In the past decade, environmental discourse in America has been wholly dominated by climate change. Americans are natural born world police – we cannot help looking for another West, another frontier. At the same time environmental theorists have struggled to define sociology or economics in their work, preferring to make natural resources the unit of analysis. Yet it is agreed that nature is invaluable, without a good justification.
As we have advanced towards urban life, we Americans have craved rural life and frontier life in our own – organic food and flannel shirts, however trendy, are call-backs to that world. But we are not the first urbanites to idealize and romanticize the outdoors. Manifest destiny was colored by a portrait of a grand landscape. For who and what has always been split between the Hamiltonian and Jeffersonian vision of economic society. The latter camp would see the forest for sawing trees to make houses, clearing land for agriculture and pasture, setting up new postal bureaus; the former would see the same, only much greener and less pavement.
Today in the New York times an op-ed piece pointed out neither Romney nor Santorum have even the slightest idea of either notion, completely lacking a sense of land in American history. In Romney’s case, having grown up in Michigan, the irony of singing ‘America the Beautiful’ at every chance is only too ironic. And Santorum follows the standard of his conservative base by promising to sell off all public land to the private sector, in a race to out-do anyone else’s plan for expansion.
Does this heinous proposal mirror the will of the American people? It is unclear. We are mostly an urban and suburban population now, and our concept of forests, open-space, and frontier are mostly dominated by forgotten ideals on one side, and polemical economic debates about labor and industry on the other. These have very little to do with the economic, developmental, or social reality of rural-urban geography. It is rarely in a company’s interest to build far away from cities and in uncleared land unless it is an extractive or polluting industry with no barriers to land use. Santorum’s ugly, thoughtless plan would certainly decimate the remaining pristine land we have left.
In the past several years, civil society in America has reawakened. There has been a massive shift in possibilities for renewal since the last major dip in our economy in the 1980s. While our global outlook is commendable, we must return to protecting our own backyard. It is folly to think that our greatest virtues are in protecting people elsewhere in the world without first taking stock of our own. As Egan points out in the article,
Gifford Pinchot, was the founder of the modern Forest Service. Pinchot was a rich man who spent his life advocating for places where “the little man,” in his parlance, would be king.
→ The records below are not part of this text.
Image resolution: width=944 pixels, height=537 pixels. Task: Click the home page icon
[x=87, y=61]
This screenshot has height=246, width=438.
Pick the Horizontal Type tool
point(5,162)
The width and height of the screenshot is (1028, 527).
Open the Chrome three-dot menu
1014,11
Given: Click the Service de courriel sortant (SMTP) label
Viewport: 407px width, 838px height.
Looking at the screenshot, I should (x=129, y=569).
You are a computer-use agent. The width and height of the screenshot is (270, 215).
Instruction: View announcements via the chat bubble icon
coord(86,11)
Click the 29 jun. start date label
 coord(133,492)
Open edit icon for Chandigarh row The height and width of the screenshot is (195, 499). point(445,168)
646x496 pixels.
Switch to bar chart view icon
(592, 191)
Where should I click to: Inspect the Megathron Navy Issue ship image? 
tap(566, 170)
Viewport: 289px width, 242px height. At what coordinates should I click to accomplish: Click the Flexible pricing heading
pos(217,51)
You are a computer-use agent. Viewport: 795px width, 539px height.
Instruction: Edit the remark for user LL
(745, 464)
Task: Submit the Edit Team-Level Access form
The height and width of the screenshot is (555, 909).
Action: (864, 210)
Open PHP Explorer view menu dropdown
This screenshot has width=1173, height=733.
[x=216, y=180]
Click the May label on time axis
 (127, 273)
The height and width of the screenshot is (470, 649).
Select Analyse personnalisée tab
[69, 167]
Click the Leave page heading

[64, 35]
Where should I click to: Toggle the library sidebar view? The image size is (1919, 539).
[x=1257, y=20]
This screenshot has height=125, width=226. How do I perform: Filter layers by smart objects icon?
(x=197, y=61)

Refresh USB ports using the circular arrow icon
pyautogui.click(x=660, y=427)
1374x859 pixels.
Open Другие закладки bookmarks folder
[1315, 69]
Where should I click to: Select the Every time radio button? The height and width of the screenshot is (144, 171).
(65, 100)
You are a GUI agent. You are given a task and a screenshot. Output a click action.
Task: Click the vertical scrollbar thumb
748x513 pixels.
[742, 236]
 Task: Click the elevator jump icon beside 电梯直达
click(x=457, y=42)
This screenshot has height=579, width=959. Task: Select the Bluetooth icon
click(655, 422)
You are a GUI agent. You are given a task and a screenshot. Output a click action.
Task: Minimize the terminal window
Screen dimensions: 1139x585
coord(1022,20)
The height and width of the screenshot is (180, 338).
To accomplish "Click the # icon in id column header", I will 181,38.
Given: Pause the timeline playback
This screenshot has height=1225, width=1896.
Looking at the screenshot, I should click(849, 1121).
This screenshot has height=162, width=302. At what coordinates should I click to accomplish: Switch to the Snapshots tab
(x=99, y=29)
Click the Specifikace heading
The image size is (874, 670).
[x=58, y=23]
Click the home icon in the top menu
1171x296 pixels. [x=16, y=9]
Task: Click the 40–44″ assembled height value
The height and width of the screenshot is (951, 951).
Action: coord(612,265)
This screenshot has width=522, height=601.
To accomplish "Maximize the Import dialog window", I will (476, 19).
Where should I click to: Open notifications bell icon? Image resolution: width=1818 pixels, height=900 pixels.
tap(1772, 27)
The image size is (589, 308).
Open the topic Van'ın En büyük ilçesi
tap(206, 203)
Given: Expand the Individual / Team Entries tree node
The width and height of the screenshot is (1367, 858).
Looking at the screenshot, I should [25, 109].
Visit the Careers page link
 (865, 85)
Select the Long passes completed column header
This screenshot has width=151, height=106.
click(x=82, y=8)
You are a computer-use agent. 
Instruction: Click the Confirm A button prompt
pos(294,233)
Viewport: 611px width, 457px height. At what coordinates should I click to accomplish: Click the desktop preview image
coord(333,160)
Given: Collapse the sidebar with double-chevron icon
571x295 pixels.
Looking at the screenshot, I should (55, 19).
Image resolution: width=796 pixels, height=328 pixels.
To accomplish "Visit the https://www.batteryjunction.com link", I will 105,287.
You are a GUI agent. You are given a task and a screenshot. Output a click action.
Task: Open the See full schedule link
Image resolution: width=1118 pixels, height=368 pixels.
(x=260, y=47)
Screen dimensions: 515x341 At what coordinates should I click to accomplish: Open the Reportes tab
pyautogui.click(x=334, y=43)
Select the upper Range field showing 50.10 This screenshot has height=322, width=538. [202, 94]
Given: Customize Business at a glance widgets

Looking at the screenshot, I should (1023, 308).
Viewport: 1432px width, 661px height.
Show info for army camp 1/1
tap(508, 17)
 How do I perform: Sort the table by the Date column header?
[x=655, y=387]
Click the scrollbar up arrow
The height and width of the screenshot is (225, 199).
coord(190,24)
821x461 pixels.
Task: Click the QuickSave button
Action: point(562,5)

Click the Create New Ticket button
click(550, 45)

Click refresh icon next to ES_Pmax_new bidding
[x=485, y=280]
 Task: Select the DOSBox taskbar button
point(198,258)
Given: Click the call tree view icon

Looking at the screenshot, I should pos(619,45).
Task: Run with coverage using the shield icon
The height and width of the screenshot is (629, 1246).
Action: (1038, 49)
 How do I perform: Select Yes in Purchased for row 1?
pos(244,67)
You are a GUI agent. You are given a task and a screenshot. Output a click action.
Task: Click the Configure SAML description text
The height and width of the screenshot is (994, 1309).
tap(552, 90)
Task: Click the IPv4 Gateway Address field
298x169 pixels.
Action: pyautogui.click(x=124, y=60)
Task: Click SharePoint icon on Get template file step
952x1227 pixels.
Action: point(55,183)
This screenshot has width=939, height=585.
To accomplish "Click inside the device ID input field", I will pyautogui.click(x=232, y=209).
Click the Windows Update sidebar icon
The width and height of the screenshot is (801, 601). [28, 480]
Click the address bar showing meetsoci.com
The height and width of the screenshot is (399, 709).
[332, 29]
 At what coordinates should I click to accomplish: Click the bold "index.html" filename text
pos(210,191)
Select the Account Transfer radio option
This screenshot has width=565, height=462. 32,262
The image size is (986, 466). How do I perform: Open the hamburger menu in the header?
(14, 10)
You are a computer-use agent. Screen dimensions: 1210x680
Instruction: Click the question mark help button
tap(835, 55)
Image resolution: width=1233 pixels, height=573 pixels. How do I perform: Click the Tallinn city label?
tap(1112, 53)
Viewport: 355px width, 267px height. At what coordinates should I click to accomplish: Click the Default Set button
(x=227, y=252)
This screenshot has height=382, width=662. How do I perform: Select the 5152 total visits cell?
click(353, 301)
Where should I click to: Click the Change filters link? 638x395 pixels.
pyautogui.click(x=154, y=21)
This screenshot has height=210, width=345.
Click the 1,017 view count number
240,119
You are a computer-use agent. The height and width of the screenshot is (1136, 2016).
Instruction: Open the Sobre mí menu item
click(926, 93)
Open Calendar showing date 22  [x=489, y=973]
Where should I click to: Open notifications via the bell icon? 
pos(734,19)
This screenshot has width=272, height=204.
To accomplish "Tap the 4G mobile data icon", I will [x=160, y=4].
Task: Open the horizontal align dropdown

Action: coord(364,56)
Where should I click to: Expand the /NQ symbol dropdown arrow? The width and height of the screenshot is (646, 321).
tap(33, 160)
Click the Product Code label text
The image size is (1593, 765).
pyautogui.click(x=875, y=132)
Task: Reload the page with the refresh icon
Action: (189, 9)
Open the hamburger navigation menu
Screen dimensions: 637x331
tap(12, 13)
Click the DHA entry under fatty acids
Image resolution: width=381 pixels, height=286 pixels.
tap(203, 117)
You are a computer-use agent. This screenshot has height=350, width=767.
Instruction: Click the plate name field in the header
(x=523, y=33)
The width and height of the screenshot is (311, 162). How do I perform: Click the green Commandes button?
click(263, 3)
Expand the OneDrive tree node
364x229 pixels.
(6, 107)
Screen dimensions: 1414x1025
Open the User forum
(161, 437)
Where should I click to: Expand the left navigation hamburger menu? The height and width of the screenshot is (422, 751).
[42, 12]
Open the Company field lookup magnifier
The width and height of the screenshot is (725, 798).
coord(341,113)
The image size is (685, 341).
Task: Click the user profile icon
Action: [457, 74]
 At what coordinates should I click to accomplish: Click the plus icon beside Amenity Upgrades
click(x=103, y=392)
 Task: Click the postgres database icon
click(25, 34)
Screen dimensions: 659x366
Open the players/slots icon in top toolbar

From a point of view where society’s merit is measured by how it treats its poor and vulnerable, protecting the environment is inherently not a matter of reducing pollution and protecting species in every which way possible, but negotiating development’s windy road to preserve what is possible to preserve for future generations of people, so that people have space to return to and seek out in times of need, not simply to fuel the middle class dream of owning land.